Section: News

More work, fewer hours for Writing Center consultants

More work, fewer hours for Writing Center consultants

With 45 employees, the Writing Center, located in Olin Library, is the largest student employer on campus. It’s also the only job on campus that requires new employees to take an academic class to work there.

Last year, the Writing Center required all new hires to enroll in a 0.25-credit experiential class that met once a week for 50 minutes. This semester students are required to enroll in a 0.5-credit English class, called Art & Craft of Analytical Writing, that meets for 80 minutes twice a week.

“I agreed to the set-up because the alternative seemed like it was going to be people weren’t taking their training as seriously,” Jeanne Griggs, the center’s director, said.

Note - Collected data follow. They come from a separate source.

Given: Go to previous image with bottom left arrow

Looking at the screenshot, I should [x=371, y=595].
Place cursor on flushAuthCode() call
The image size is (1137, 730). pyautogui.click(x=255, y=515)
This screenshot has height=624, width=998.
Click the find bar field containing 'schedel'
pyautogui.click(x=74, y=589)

The current number of employees has also decreased from last year’s 56, according to Griggs, and two consultants now work in the center each shift instead of the three who did so in previous years.

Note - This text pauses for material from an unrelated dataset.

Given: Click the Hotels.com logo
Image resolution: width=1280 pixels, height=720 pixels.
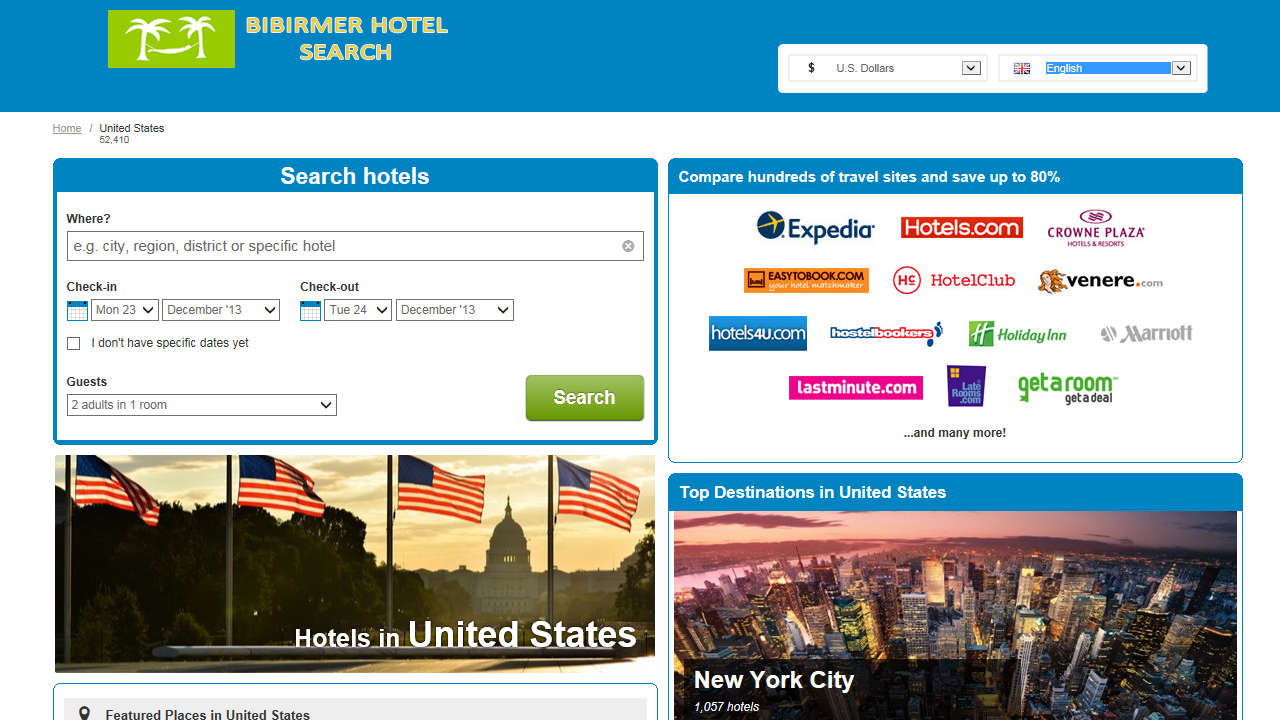Looking at the screenshot, I should [961, 228].
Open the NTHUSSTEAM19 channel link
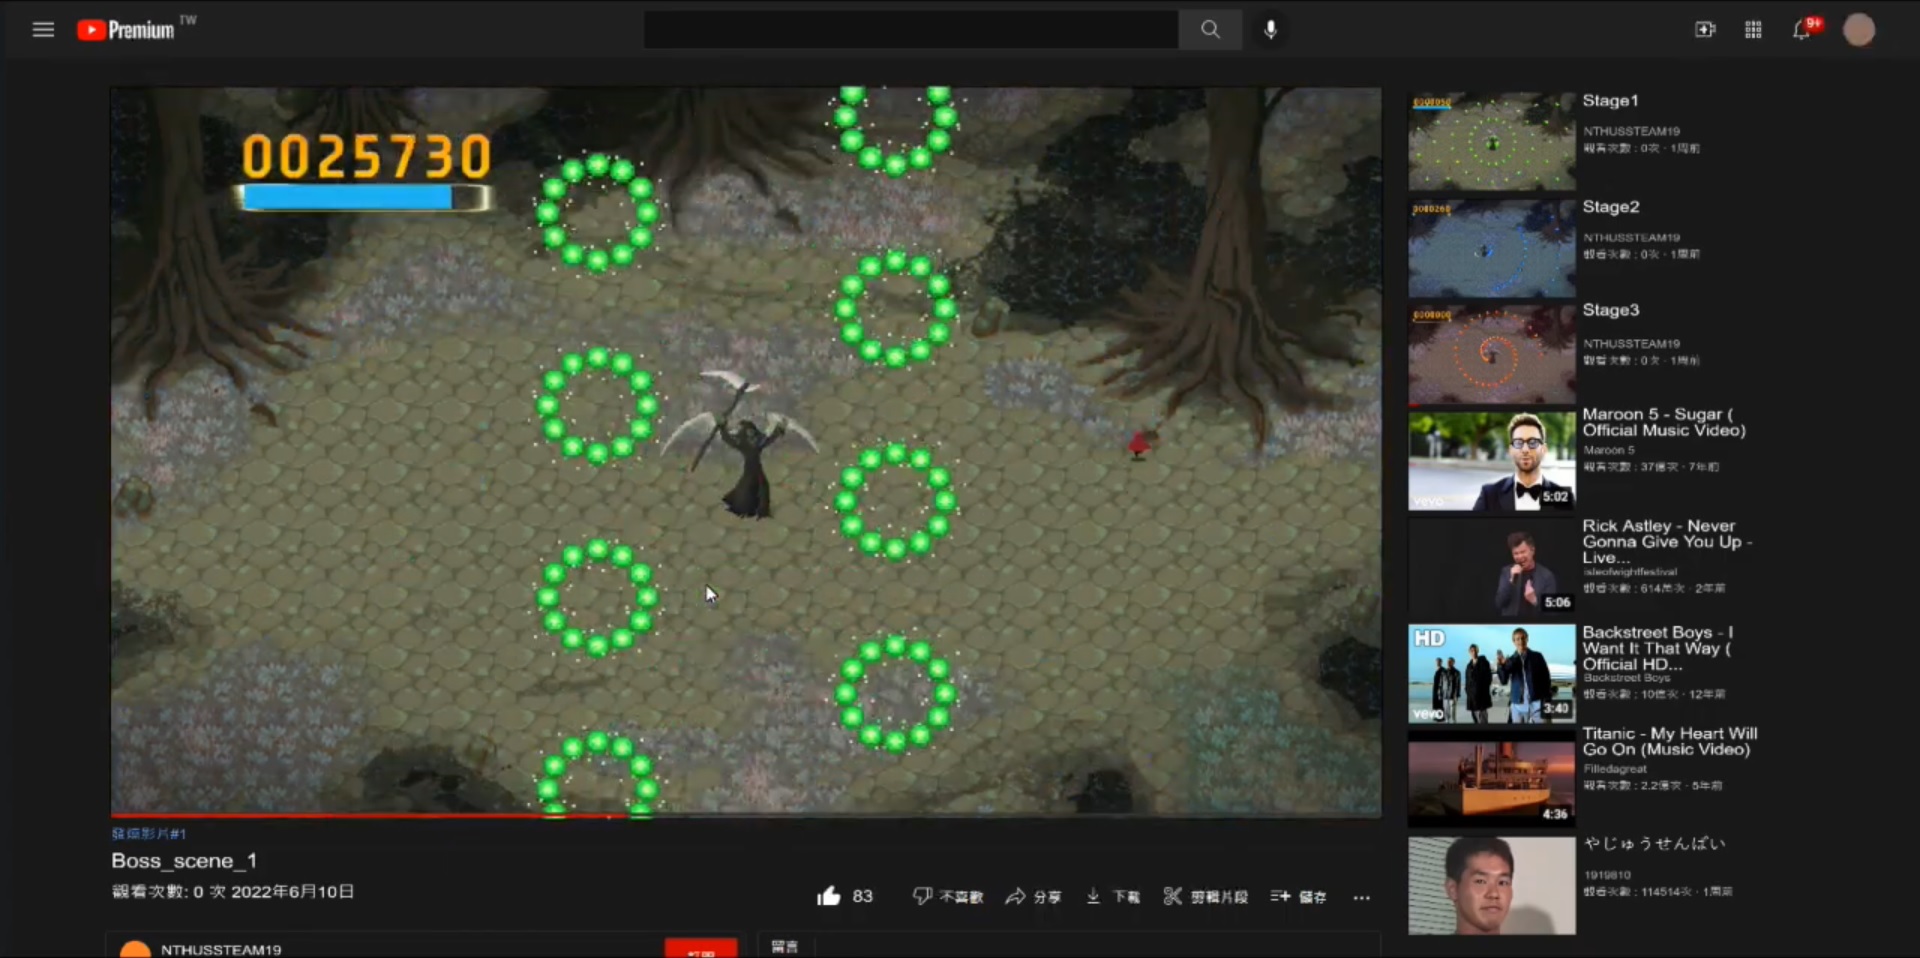Image resolution: width=1920 pixels, height=958 pixels. click(x=221, y=949)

The change to a 0.5-credit course was a response to professors’ desire for those working in the Writing Center to be better prepared to assist students with their papers.

“At least when I started, the two big concerns were the budget and the fact that certain professors weren’t happy about the service that we offer,” John Zito ’16, one of the Writing Center’s five student managers, said. “A professor would hear that their student went to the Writing Center and they sat down with somebody that didn’t know anything about their course.”

Haleh Kanani ’16, who works at the Writing Center, expressed ambivalence about the required course, which, when she took it was, worth 0.25 credit.

“I didn’t learn that much personally from being in the class,” Kanani said. “I understand why they want it, because it gives a certain level of uniformity to the way that we’re trained. But I honestly think I learned the most just from experience and from being in the Writing Center.”

New Writing Center student employees are required to buy two books for the mandated class, Writing with Power by Peter Elbow and Writing Analytically by David Rosenwasser, the same two books on the previous 0.25-credit course’s syllabus. If purchased used from the Kenyon bookstore these books would cost $15 and $30, respectively, for a total of $45. Full-time students taking four 0.5-credit courses a semester pay $5,900 per class.

New employees are guaranteed only one one-hour shift of walk-ins per week; returning employees may get two one-hour shifts. Employees are paid $9.07 per hour, which does not even out with how much is spent on the class. In one semester, a consultant working one shift per week would make approximately $136.05, for 15 weeks.

“I think it’s a lot to ask of people that they give up one of their slots for classes because they want to work at the Writing Center,” Kanani said. “I wonder if people who are taking the class for .5 credit are really getting more out of it than I got when I took it as a .25.”

The Writing Center has also discontinued “kindness hours,” which previously allowed students to give one-hour consultations to individuals outside of the Writing Center, according to Griggs. These were eliminated because so many hours were being logged that the Writing Center was informed it was going over its budget.

However, students also have the opportunity to do liaison work, in which the employee works with a particular class and its professor and offers consultation to the students within that class by appointment.

“Among the people that were liaisons, the average number of consultations was 15, and among people that weren’t liaisons, the average number of consultations was five,” Zito said in reference to last year’s statistics. He said that, overall, the average number of consultations per semester for the employees was eight.

The Writing Center’s hours have also changed from last year. It is now open Sundays from 2-5 p.m. and 7-10 p.m., Mondays through Thursdays from 4-10 p.m., and Fridays from 2-3 p.m.